Carol Holst realizes her huge responsibilities in keeping intensive care patients safe.
Carol is an environmental services assistant in GRH’s intensive care unit A, which cares for some of the most ill patients in the hospital. She and her colleagues are responsible for cleaning and disinfecting each patient room.
Carol is a veteran employee at GRH with nearly three decades of experience. She brings many years of service in the hospital’s medical device reprocessing department to her work in environmental services. In reprocessing, Carol helped clean and sterilize instruments used in surgical procedures, requiring a fine eye for detail.
It’s fair to say Carol sees a hospital room far differently than the average person. She’s passionate about making sure every room is clean and safe for critically-ill patients, and enjoys being part of GRH’s intensive care team.
What do you like about working in environmental services?
I like the infection control part of it. That’s always been an interest to me. Even taking the course for sterile processing, learning about cross contamination and how infections and bacteria can grow. When working in environmental services, you learn a lot about new infections. It just fascinates me.
What do you see when you walk into an intensive care room?
There’s nothing that can’t be touched in a room. If you can reach it, then you get down to clean or you reach up to clean. You never know where hands have been.
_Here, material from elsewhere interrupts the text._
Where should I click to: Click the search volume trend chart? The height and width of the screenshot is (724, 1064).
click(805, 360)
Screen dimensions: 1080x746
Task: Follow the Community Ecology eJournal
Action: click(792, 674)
You worked for many years in medical device reprocessing. How did that job prepare you for your current role?
We prepared instruments for the operating room for surgeries, so you learn how the instruments would come out of the OR and the process for going through the different stages, and the process of sterilization for the next surgery. So it’s all about being very meticulous about cleanliness and sterilization.
GRH’s intensive care unit A opened in 2010, and was quite different from the previous unit (nearly four times larger). How did that affect the work you do?
The old ICU was just one big room, and it was a patient bed divided by a curtain and so on. It was very hard to clean. It was very old, but I did the best I could.
Coming into this was just a dream compared to that. All the rooms are private, so each patient has their own room. They are bigger rooms, there’s a lot more to them to clean. There’s more equipment, there’s a lot more to focus on in an ICU room.
How long does take to clean an intensive care room?
The beds take a good half hour to clean alone. Cleaning the rest of the room can take 45 minutes to an hour and 15 minutes depending on the state of the room.
Double-cleaning comes in when we may have had a patient with C. difficile. I’ll go in and do it, and somebody else will come in a few hours after and do it again.
What’s your role in teaching? Is there anything you try to impress upon new staff in environmental services?
I can train up to 20 students in a few months, particularly in the summer. I pass every little detail that I can for them. Right from walking into the room and wiping down the door handle where the first hand would touch. I teach them to do every room the same, you go around the whole room, and you do everything the same. You do that day after day and it sticks with you.
What keeps you motivated and excited about your work?
I like the fast pace. Since I’ve been in this unit, I’ve learned more about new infections, what they are, how long they last and how to deal with them. In the environmental services department, we push and practice the meticulous cleaning that we need to do to keep these bugs at bay. That’s really important to us. I’m on an employee engagement committee with our director Debbie Richarz and a couple of other staff members. We focus on how we can make things better in environmental services, and how we can improve on things.
Working with the rest of the ICU team is great. The nurses, the doctors, and Michelle White (ICU director) are absolutely excellent.
What would you like people to know about the work that environmental services staff do?
When you see someone cleaning a floor or wiping something down, these people are doing their best to give patients and their family members the safest care environment. We take a lot of pride in our work, and we do our best to give people a healthy place to get better.